研究課題/領域番号 |
17K11128
|
研究機関 | 金沢大学 |
研究代表者 |
小中 弘之 金沢大学, 医学系, 協力研究員 (40334768)
|
研究分担者 |
角野 佳史 金沢大学, 医学系, 准教授 (10397218)
泉 浩二 金沢大学, 附属病院, 講師 (80646787)
北川 育秀 金沢大学, 医学系, 協力研究員 (00452102)
|
研究期間 (年度) |
2017-04-01 – 2020-03-31
|
キーワード | 去勢抵抗性前立腺癌 / 再燃メカニズム / 免疫チェックポイント分子 / クロストーク |
研究実績の概要 |
去勢抵抗性前立腺癌への進展機構には免疫応答寛容が関わっていることを明らかにするのが本研究の目的である。
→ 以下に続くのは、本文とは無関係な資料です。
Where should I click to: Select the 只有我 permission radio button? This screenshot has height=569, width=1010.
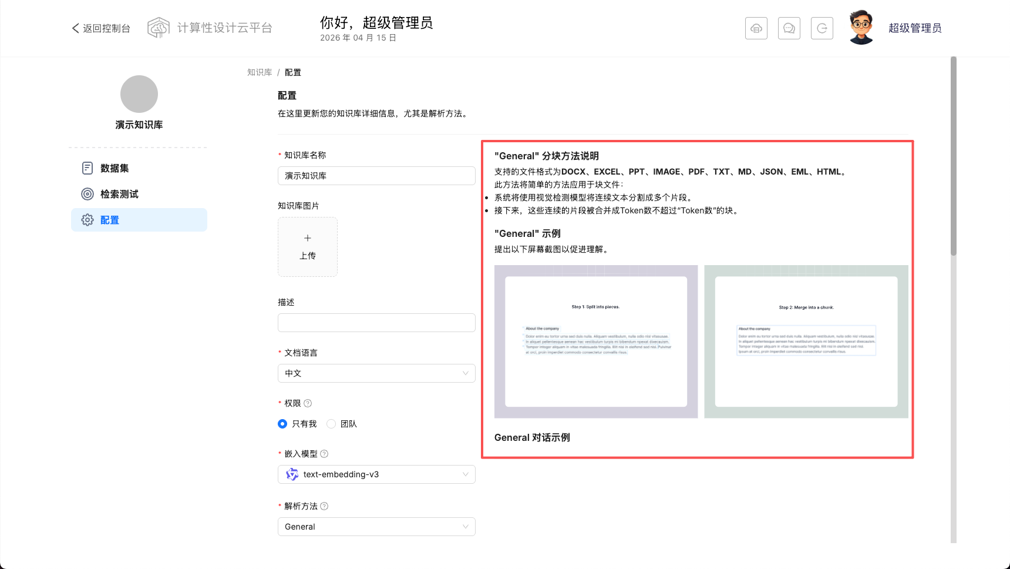coord(282,424)
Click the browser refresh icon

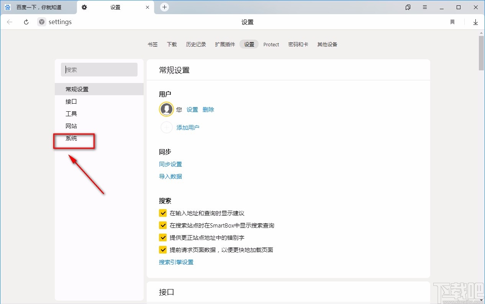[26, 22]
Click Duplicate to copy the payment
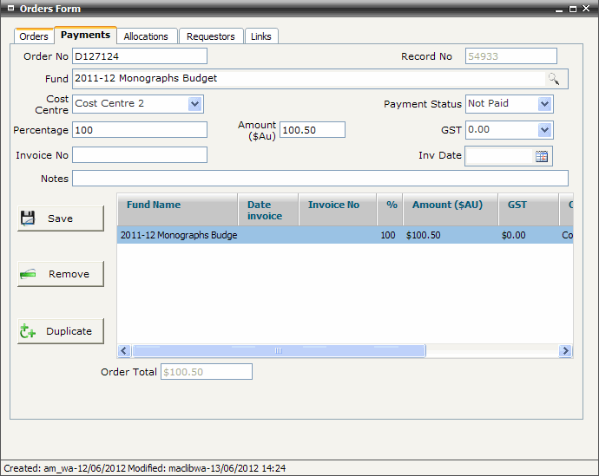Viewport: 599px width, 476px height. point(61,331)
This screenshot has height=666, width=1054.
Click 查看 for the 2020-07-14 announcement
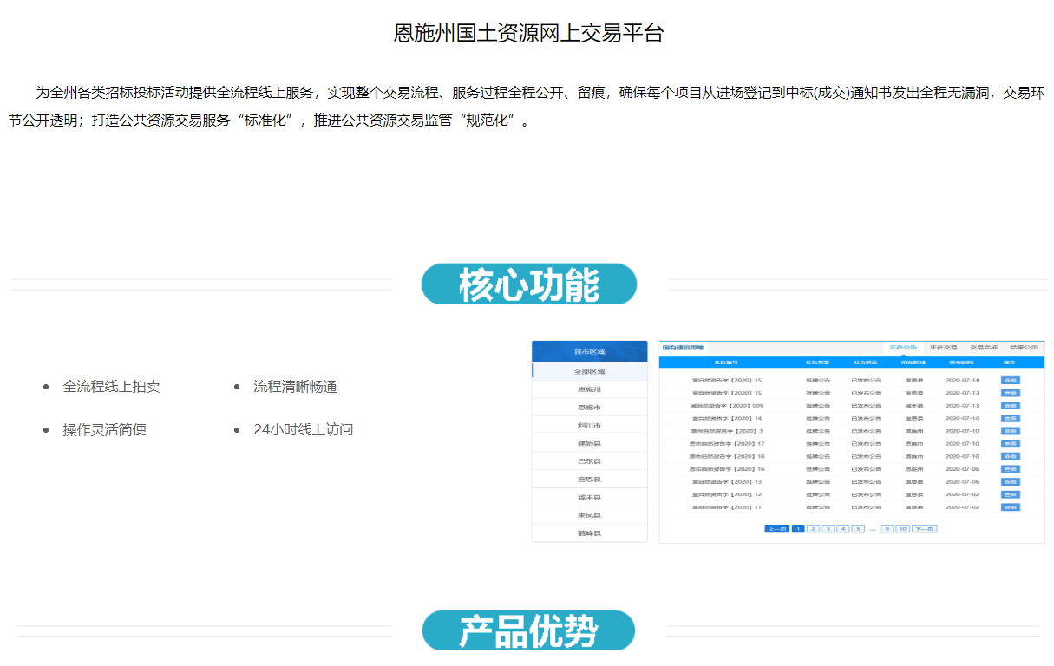click(x=1010, y=380)
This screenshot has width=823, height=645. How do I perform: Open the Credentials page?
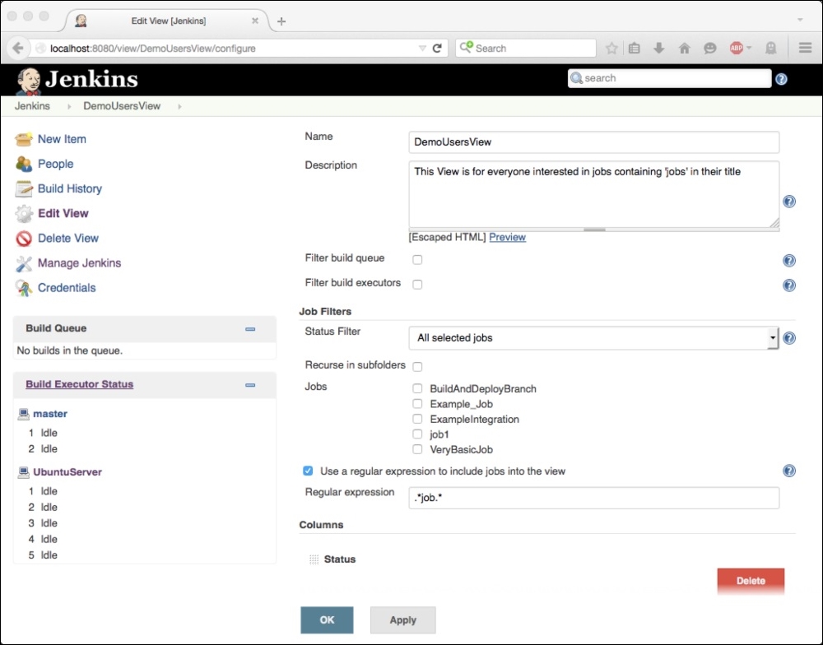(x=67, y=288)
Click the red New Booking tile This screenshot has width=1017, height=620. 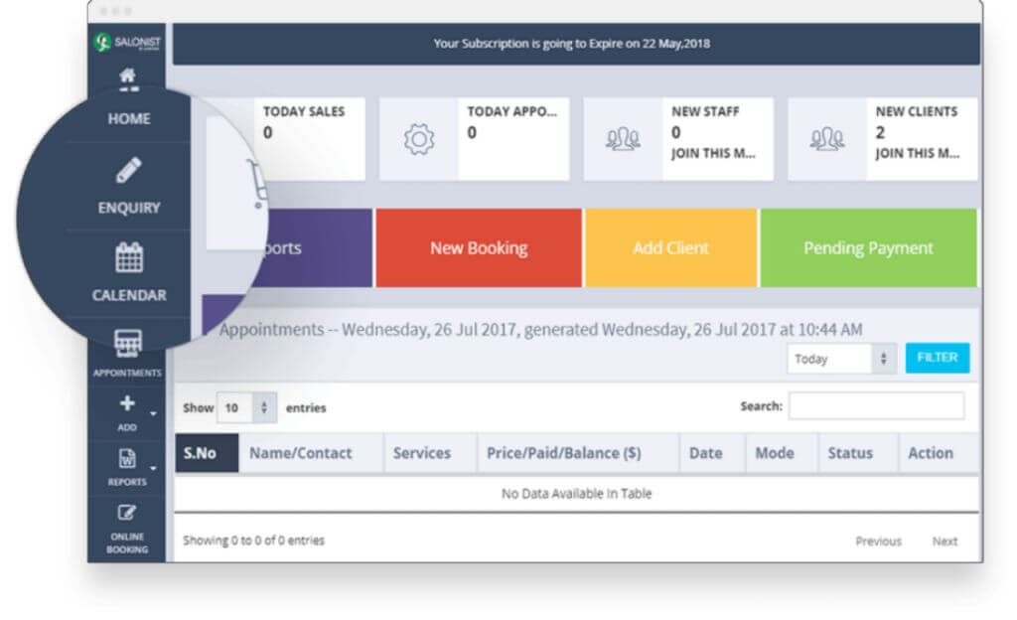coord(478,248)
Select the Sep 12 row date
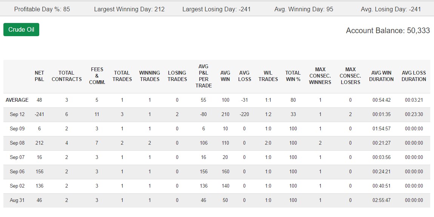Image resolution: width=434 pixels, height=217 pixels. 17,114
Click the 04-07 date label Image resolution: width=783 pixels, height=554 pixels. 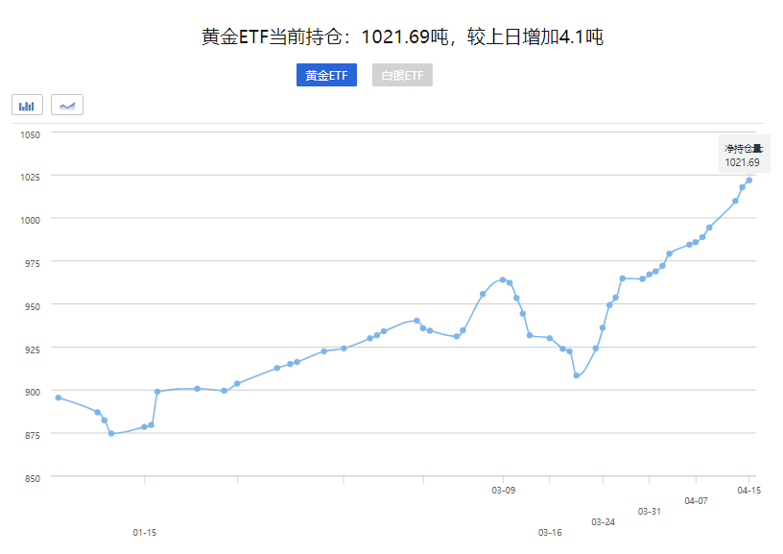tap(696, 500)
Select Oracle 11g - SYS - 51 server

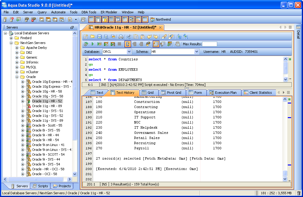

アンドロゲン除去療法によってアンドロゲン受容体 (androgen receptor: AR) シグナルを遮断すると前立腺癌細胞の増殖が抑制される。しかし、アンドロゲン除去療法が無効な状態である去勢抵抗性前立腺癌となった時に、ARシグナルが引き続き抑制されている状態である一方でNF-κBの活性化が認められる。AR陰性のPC-3ではNF-κBの活性化によってTNF-αが誘導され転移能が亢進されることが報告されている。本年度はまずTNF-αの役割を検証した。高容量のTNF-αによって前立腺癌細胞(PC-3)の増殖は抑制されたが、低用量(<20ng/mL)のTNF-αによっては前立腺癌細胞の増殖は抑制されないことを明らかにした。さらに、TNF-αは自己分泌作用で前立腺癌細胞からさらにTNF-αを分泌させ、ERKのリン酸化を介してケモカインCCR7の発現を亢進させることを明らかにした。CCR7のリガンドであるCCL21をTNF-α存在下で前立腺癌細胞に作用させると、遊走能が飛躍的に促進した。リンパ節にはCCR7のリガンドであるCCL21が大量に存在することから、CRPCにおいてはリンパ節に転移した前立腺癌がNF-κBとTNF-αの活性化を介してさらなる転移を誘導する可能性が示されたと考えている。胃癌細胞ではanti-EGFRやanti-HER2抗体による治療により、PD-L1の発現低下とともにCCL2やCCL21の発現低下も伴うことが報告されており、去勢抵抗性前立腺癌におけるCCL21-CCR7シグナルの活性化とPD-L1の発現について今後検討を行いたい。
|
現在までの達成度 (区分) |
現在までの達成度 (区分)
3: やや遅れている
理由
NF-κBがその下流シグナルをどのような機構で活性化させているか、あるいはPD-L1の発現とどう関連しているかについては未だ明らかにできていない。しかし、去勢抵抗性獲得において、ARシグナルを遮断したときの微小環境での免疫学的変化、CCL21-CCR7シグナルの活性化による癌進展機構の一端を明らかにすることができた。
|
今後の研究の推進方策 |
前立腺癌細胞において、ARシグナルの抑制状態でCCR2やCCR7の発現やCCL2やCCL21の分泌亢進状態でPD-L1の発現が亢進することを確認する。また、そのメカニズムを明らかにする。
|
次年度使用額が生じた理由 |
NF-κBがその下流シグナルへどう影響しているかに関しての実験が行われておらず、残額が生じている。ARシグナルの抑制状態でCCR2やCCR7の発現やCCL2やCCL21の分泌亢進状態でPD-L1の発現がどのように変化するか詳細に解析する必要があり、繰り越された残額を充てる。また、マウスを使用したin vivoの実験が行われておらず、残額によりこれらの実験も行う予定である。